244 Greene Street room 815 New York, New York (US) 10003
ON LEAVE Spring 2015
Areas of Research/Interest:
Literary, social, and technological change, 1700-1850 (British); print culture and digital culture; literary theory and genre theory; the organization of knowledge.
Co-editor, Palgrave Studies in Enlightenment, Romanticism, and the Cultures of Print; Editorial and Advisory Boards--Eighteenth-Century Studies, Eighteenth Century: Theory and Interpretation, Literature and History, Genre, Novel, Studies in the Novel, Encyclopedia of Romanticism, Corvey Project on Women's Writing; Member--MLA, ASECS, BARS, NASSR, Eighteenth-Century Scottish Studies Society.

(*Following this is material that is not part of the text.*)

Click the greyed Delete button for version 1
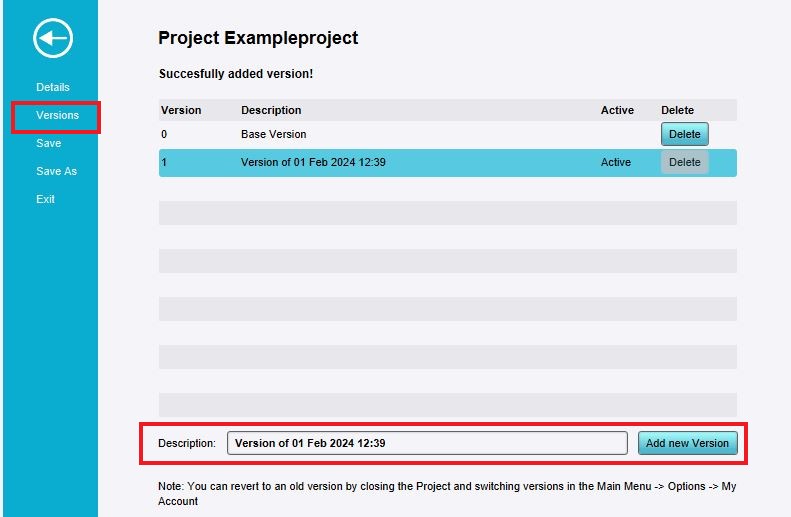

Clifford Siskin is the Henry W. and Alfred A. Berg Professor of English and American Literature at New York University and the Director of The Re:Enlightenment Project. His subject is the interrelations of literary, social, and technological change, with a particular emphasis on print culture: both its historical formation and its current remediation in the face of the electronic and the digital. Links between past and present inform all of his work, from his sequencing of the genres of subjectivity (The Historicity of Romantic Discourse, Oxford) to his recovery of literature's role in the formation of the modern disciplines (The Work of Writing: Literature and Social Change in Britain 1700-1830, Hopkins). He is also co-editor, with William Warner, of This Is Enlightenment, a volume that offers an answer to the question Kant made famous: What is Enlightenment? (Chicago, 2010). His latest monograph asks when and how the central genre of Enlightenment became the thing that we now love to blame: the SYSTEM (MIT, 2016). Professor Siskin is also co-editor, with Anne Mellor, of the Palgrave-Macmillan monograph series in "Enlightenment, Romanticism and the Cultures of Print." He received his Ph.D. from the University of Virginia in 1978 and has been the George Delacorte Professor of the Humanities at Columbia University, the A. C. Bradley Chair at the University of Glasgow, the Waynflete Lecturer at Magdalen College, Oxford, a Visiting Scholar at Stanford University, and Chair of English at SUNY Stony Brook.
Waynflete Lecturer and Honorary Fellow, Magdalen College, Oxford; Honorary Senior Research Fellow, Glasgow University, Fellow, Heyman Center for the Humanities, Columbia University; Visiting Scholar, Stanford Humanities Center; Roger Henkle Memorial Lecturer, Brown University; Elected to Executive Committees--Late Eighteenth-Century Division MLA, Romantic Division MLA, British Association for Romantic Studies.